Wolfe summarises his activities and tactics in The Second Confession (1949) as follows: "He has varied and extensive sources of income. All of them are illegal and some of them are morally repulsive. Narcotics, smuggling, industrial and commercial rackets, gambling, waterfront blackguardism, professional larceny, blackmailing, political malfeasance – that by no means exhausts his curriculum, but it sufficiently indicates his character. He has, up to now, triumphantly kept himself invulnerable by having the perspicacity to see that a criminal practising on a large scale over a wide area and a long period of time can get impunity only by maintaining a gap between his person and his crimes which cannot be bridged; and by having unexcelled talent, a remorseless purpose and a will that cannot be dented or deflected." Wolfe considers Zeck the most dangerous criminal he has encountered in his career and informs Archie that any direct conflict between them would by necessity become a battle to the death, intimating that he would be compelled to abandon the brownstone and work to destroy Zeck utterly if such circumstances arose.

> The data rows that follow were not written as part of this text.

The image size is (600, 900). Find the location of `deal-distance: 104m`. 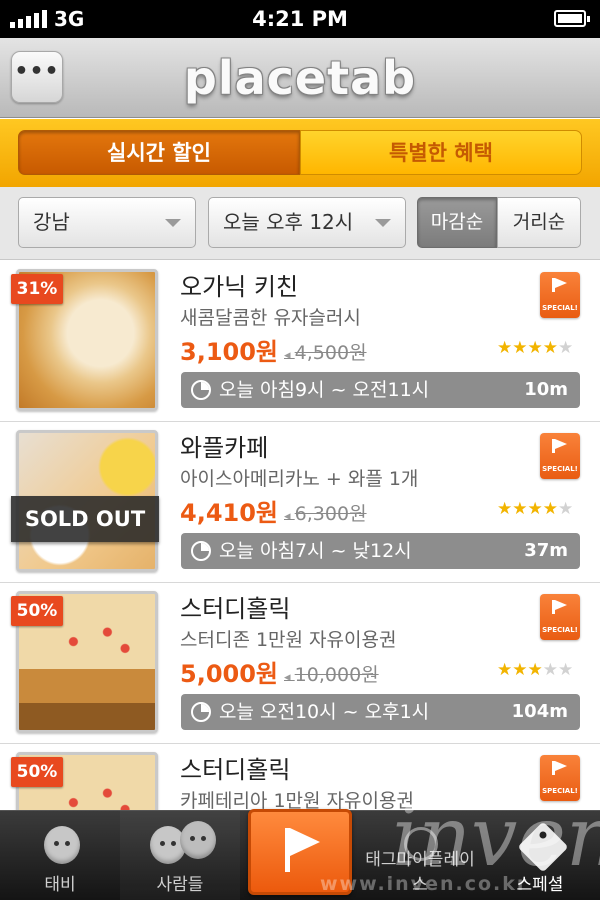

deal-distance: 104m is located at coordinates (540, 712).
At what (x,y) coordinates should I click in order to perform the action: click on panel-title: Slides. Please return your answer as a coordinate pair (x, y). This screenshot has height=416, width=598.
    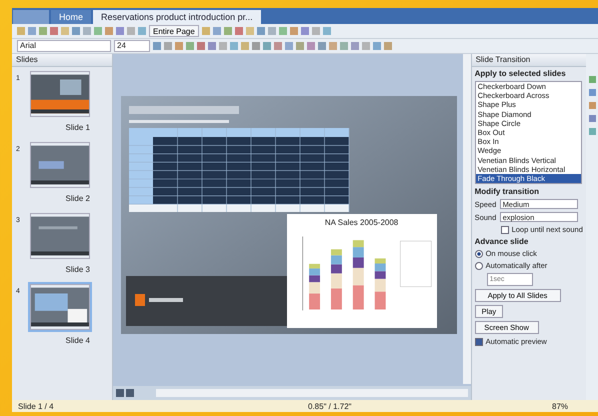
    Looking at the image, I should click on (27, 60).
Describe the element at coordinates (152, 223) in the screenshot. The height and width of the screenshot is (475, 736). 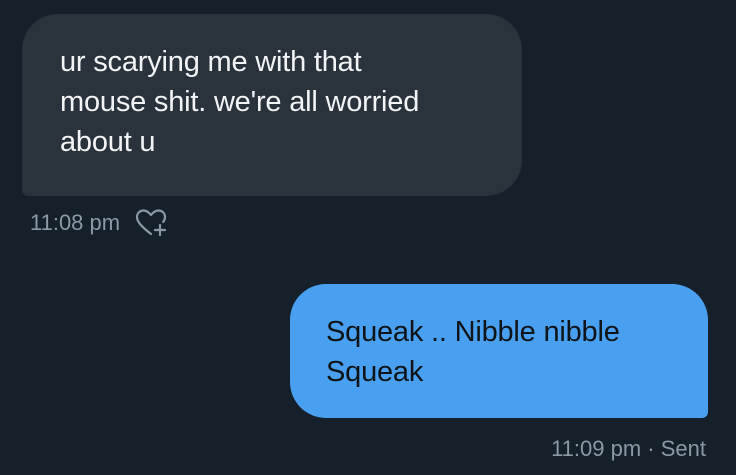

Zeck’s malevolent presence intrudes via telephone in two novels, And Be a Villain (1948) and The Second Confession (1949). In the latter, he sends gunmen to fire on Wolfe's orchid rooms in an attempt to dissuade Wolfe from investigating a case that could lead back to him. Zeck had previously telephoned Wolfe twice: on June 9, 1943, concerning Wolfe’s work for General Carpenter; and on January 16, 1946, regarding Mrs. Tremont.
Zeck himself appears in In the Best Families (1950), the third book of what is popularly called The Zeck Trilogy, in which Nero Wolfe finds it necessary to defeat Zeck once and for all. In 1974, the Viking Press collected the three Zeck novels in an omnibus volume, Triple Zeck, and in 2016, Random House issued an e-book set of the three books titled The Zeck Trilogy.

"I was thrilled when Wolfe finally encountered his own Moriarty in the archvillain Arnold Zeck," wrote Michael Dirda, Pulitzer Prize-winning book critic for The Washington Post. British author and literary critic David Langford and others have compared the relationship between Zeck and Wolfe to that of Professor Moriarty and Sherlock Holmes.

As described in "In the Best Families", Zeck operates virtually unseen, out of an underground base which has several layers of security, and even his own gang mostly have no access to his presence. Mostly they will only hear his voice on the telephone, or in an outer room at the base. They won't meet him in person, making his defences very hard to penetrate.

The role of Arnold Zeck (renamed Arnold Dorso) is played by Robert Loggia in "In the Best Families", an episode of the 1981 NBC TV series Nero Wolfe.